Document Type

Working Paper

Publication Date

2015

Subjects

property; takings; expropriation; land; condominium; strata title; ownership; British Columbia; Canada

Abstract

Condominium enables the subdivision of buildings into multiple private titles. It does so by combining individual titles with an undivided share of common property, a right to participate in governing the property, and an obligation to contribute to its maintenance. The dissolution of condominium breaks apart this package of rights and responsibilities, and results in the termination of the individual titles. Some common law jurisdictions require the unanimous consent of title holders to dissolve condominium, others permit it with a supermajority vote. All jurisdictions allow for non-consensual dissolution, and thus the termination of titles without consent, with a court order. This paper reviews dissolution rules and reform efforts in several common law jurisdictions and then uses the condominium legislation and case law from British Columbia to argue that non-consensual dissolution of condominium, whether by supermajority vote or court order, should be understood as private takings. However, the purpose of this characterization is not to advocate for a unanimity or a supermajority rule.
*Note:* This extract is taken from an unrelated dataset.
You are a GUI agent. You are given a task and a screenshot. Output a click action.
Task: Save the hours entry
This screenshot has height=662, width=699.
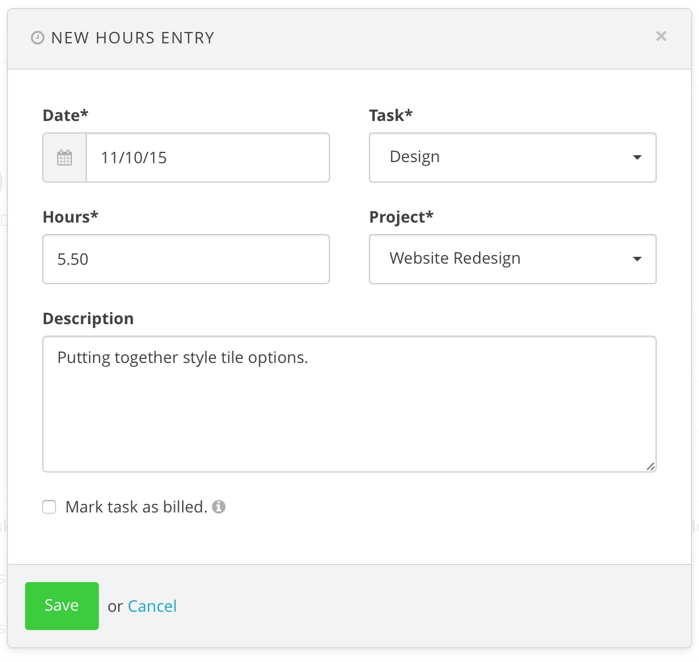tap(62, 606)
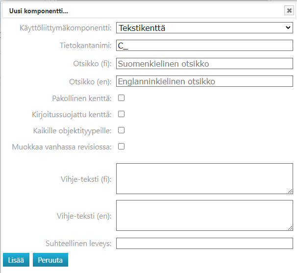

Instead, this paper uses the takings literature to reveal that the legislative choice between dissolution rules, and the judicial choice between ordering or declining to order the dissolution of condominium, is also a choice between different conceptions of property and of what property is for. Finally, the paper argues that the growing prevalence of condominium as a form of ownership, and its capacity to reflect broader tensions in ownership regimes between individual and community, suggest that the nature of property within condominium is increasingly important in constructing the nature of property in land.